If we take a good look at the monumental projects Valley Curtain, Running Fence and Wrapped Walk Ways we can see that these have been created in a thoroughly complex fashion. The drafts of the work – drawings, collages – and the records of the realisation – films and photographs – are all an integral part of the work. There has been a succession of phases from the first draft to the final realisation. All the discussions and processes which were necessary to obtain the authorisation to implement the projects are as much a part of the work as its material implementation. A glance inside the books which document the creation of the works shows how much Christo and Jeanne-Claude place on pinning down every single phase of creation. Even at this stage the photos have an important part to play alongside the minutes of meetings, the letters of protest and the expert reports in favour of or against the project. Furthermore the photos pin down the implementation. They fix the transition from utopia to reality. The two artists are always the commissioners. For them the photos are important records of these often dramatic moments, proofs of the resistance to the imagination. Photography becomes a medium which annotates and provides the evidence of the reality of these "short-lived monuments". It establishes all the facets and the virtualities which escape the experience of even the most zealous observer of the completed works. Furthermore photography creates a fabulous memory of poetic dreams. For the nostalgic character surrounding the major works of Christo and Jeanne-Claude is based on the fact that they create nothing definitive or permanent, but simply memories. Each work, each project creates its own particular visualisation.

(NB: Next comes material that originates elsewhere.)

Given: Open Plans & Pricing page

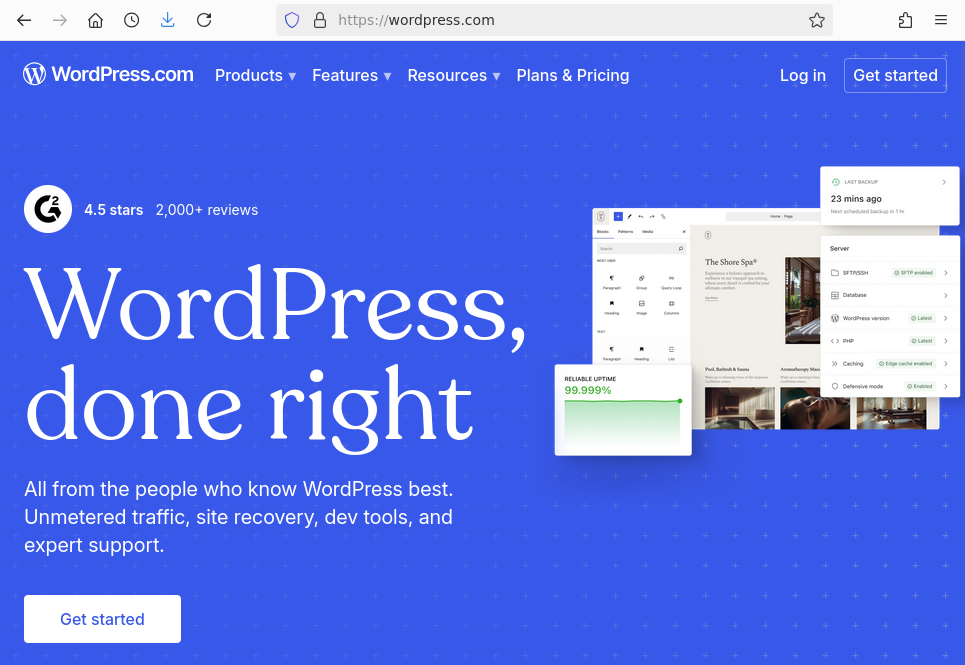Looking at the screenshot, I should click(x=573, y=75).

To rework the range of atmospheres and facts into a visual text is a major challenge for a photographer. Dramatic factors stand alongside epic factors. Each "still" photo taken by Wolfgang Volz does not merely fix the work in time but creates it. It is also interesting to note in the publications dedicated to the major projects, how the proximity of imagined and realised moments arises. The graphic artist and the photographer stand in opposition to each other. Christo's drawings anticipate the realisation, they pin down effects which can only be attained by the finished work. In doing so the graphic artist constantly takes up viewpoints usually allowed to the profession of photography. He moves back and forth between the panoramic view which takes in everything, to the close-up, the excerpt. The two visual experiences are also separated in photography. The work of Wolfgang Volz begins before the work. It mediates a huge number of aspects which only become visible in the realisation. Christo's drawings arouse anticipation: he anticipates effects which he is hoping for. For when the work is finished the graphic artist steps aside. There are never any drawings after Christo and Jeanne-Claude have completed a work. Here the two artists abandon the field to the eye of the photographer who operates as a transcriber and interpreter. The hour of the photographer has now arrived. The hour when the graphic artist is forced to take a back seat. Christo and Jeanne-Claude are constantly beside him when he approaches their work. All three walk up and down alongside it and fly over it together. Wolfgang Volz becomes the eye of Christo and Jeanne-Claude. For what is the work of Christo and Jeanne-Claude other than a monumental snapshot which raises the transitory to the state of a vision? The photographs of Wolfgang Volz are an integral part of the work. They generate retrospective images of a captivating and unforgettable fata morgana.